I recruited Christian, Bear God, and Jack Bauer to help me determine the best releases of 2015, so far. Let’s move on to the lists, before things gets too masturbatory. Too late, Edward, you really missed the boat on that.
Edward’s Best Albums of 2015 (So Far)
Napalm Death | Apex Predator – Easy Meat
Century Media | January 23rd, 2015
We live in a time when albums named Grindcore come out with regularity. With the assistance of Toilet Ov Hell brainiac Dubya, I reviewed Apex Predator – Subway’s Five Dollar Footlongs and declared it unflushable. Bear God later declared it was somewhat flushable. What’s the verdict? From its militaristic opening salvo, through forward leaning grind/thrash tracks, and fantastic singles like “How The Years Condemn”, Napalm Death are still showing young grind bands how to grind for life. In a time when our “favorites” are touted and promptly forgotten under next year’s or next week’s releases, Apex Predator is an album we should look back fondly for some time.

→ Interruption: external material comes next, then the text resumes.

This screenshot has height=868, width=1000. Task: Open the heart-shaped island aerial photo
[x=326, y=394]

Primitive Man | Home Is Where The Hatred Is
Relapse Records | February 17th, 2015
Edward, an EP, are you being serious right now? Chill out cousin, this happens to be thirty one minutes long. On Home Is Where The Hatred Is, Primitive Man march forward with the sound they delivered on 2013’s excellent Scorn. Their sound is hatred distilled into aural blackened doom. Heavy and unforgiving are words thrown with abandon by heavy metal bloggers, but you’d be hard pressed to find albums that better describe heavy, unforgiving, and hateful than this one. Home Is Where The Hatred Is was even the focus of a No Clean Singing article asking why we like such disgusting music. The music is helped even further by Ethan Lee McCarthy, one of the most ferocious vocalists this side of Pyrrhon’s Doug Moore. If you are looking for progression or variety, keep moving. If you like pressing your ears against industrial sanders, look no further than Home Is Where The Hatred Is.

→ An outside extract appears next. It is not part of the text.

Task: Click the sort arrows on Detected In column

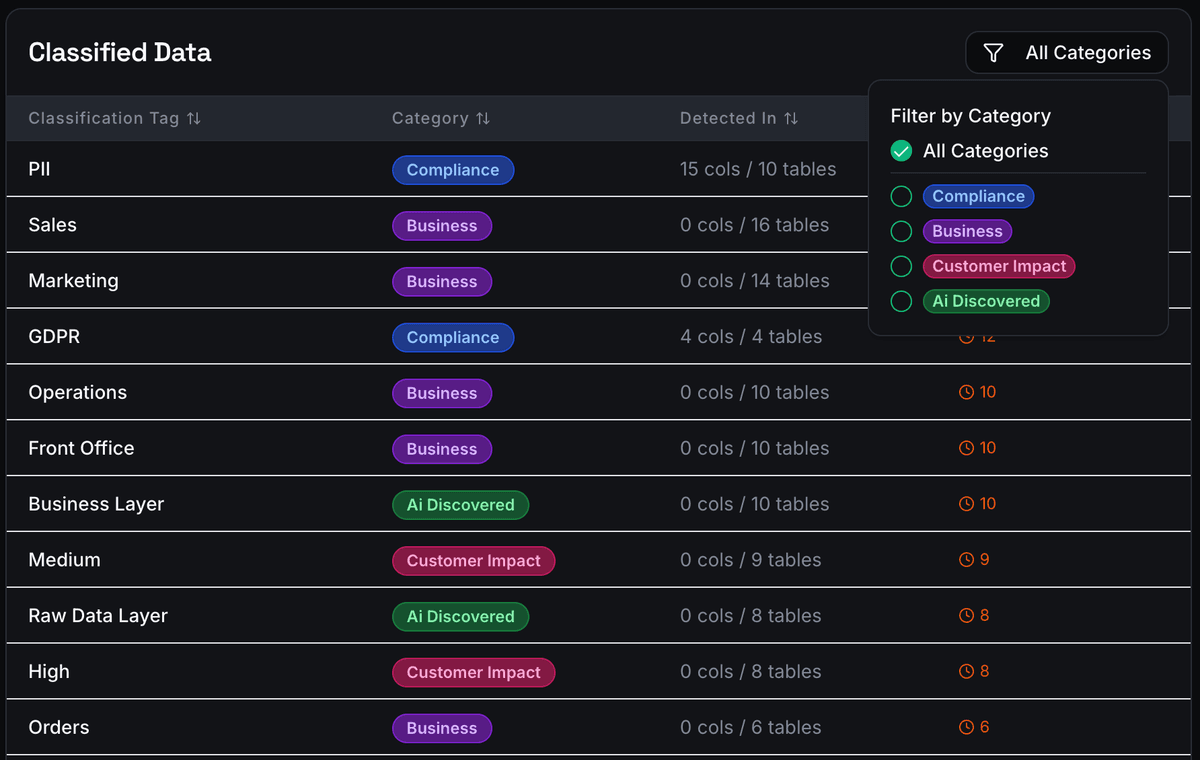Action: [x=792, y=118]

Imperial Triumphant | Abyssal Gods
Aural Music | March 1st, 2015
Look, I’m not here to keep beating your nuts in about whether or not this is a black metal band. There’s at least one other genius on the internet that understands my position. Imperial Triumphant achieved no small feat from being a blip on the radar of my consciousness to releasing one of my favorite albums of the year so far. Abyssal Gods is harrowing, surreal, brutal, and mesmerizing. Like Pyrrhon’s brother from another Mother of Virtues, Imperial Triumphant play on the death-rock-noise-skronk sound but in their own way. Both albums even follow a similar format, from intense blasting openers to long unnerving finales (in the case of Abyssal Gods it’s the last three tracks). Imperial Triumphant make use of complicated time signatures, vastly technical playing, and a well structured format between loud and quiet moments. The metal blog world collectively fawned over this album. I’m normally skeptical of such united praise in the ubiquitous world of heavy metal criticism, but Imperial Triumphant earned it by delivering what is easily their best album yet.
Leviathan | Scar Sighted
Profound Lore Records | March 3rd, 2015
Scar Sighted was previously reviewed at the Toilet Ov Hell. While Christian focused on the music contained on the album (novel concept), it is worth noting that Jef Whitehead is one of USBM’s reigning patriarchs. Leviathan began releasing music at about the same time as Weakling released their seminal Dead as Dreams, and a few years before bands like Cobalt or Wolves in the Throne Room began making waves with heavy metal critics. Whitehead has released music under other aliases as well, collaborated with musicians in and out of black metal, and played with supergroup Twilight. Scar Sighted finds Leviathan in peak form. This album is expansive, haunting, and smart. While Christian and many members of our community praised the album’s second half, “Dawn Vibration” just might be my favorite track on there. In a year with several stellar black metal releases (some mentioned above), Scar Sighted just might hold this genre’s dark throne in 2015.
Death Grips | Jenny Death
Harvest | March 31st, 2015 (official)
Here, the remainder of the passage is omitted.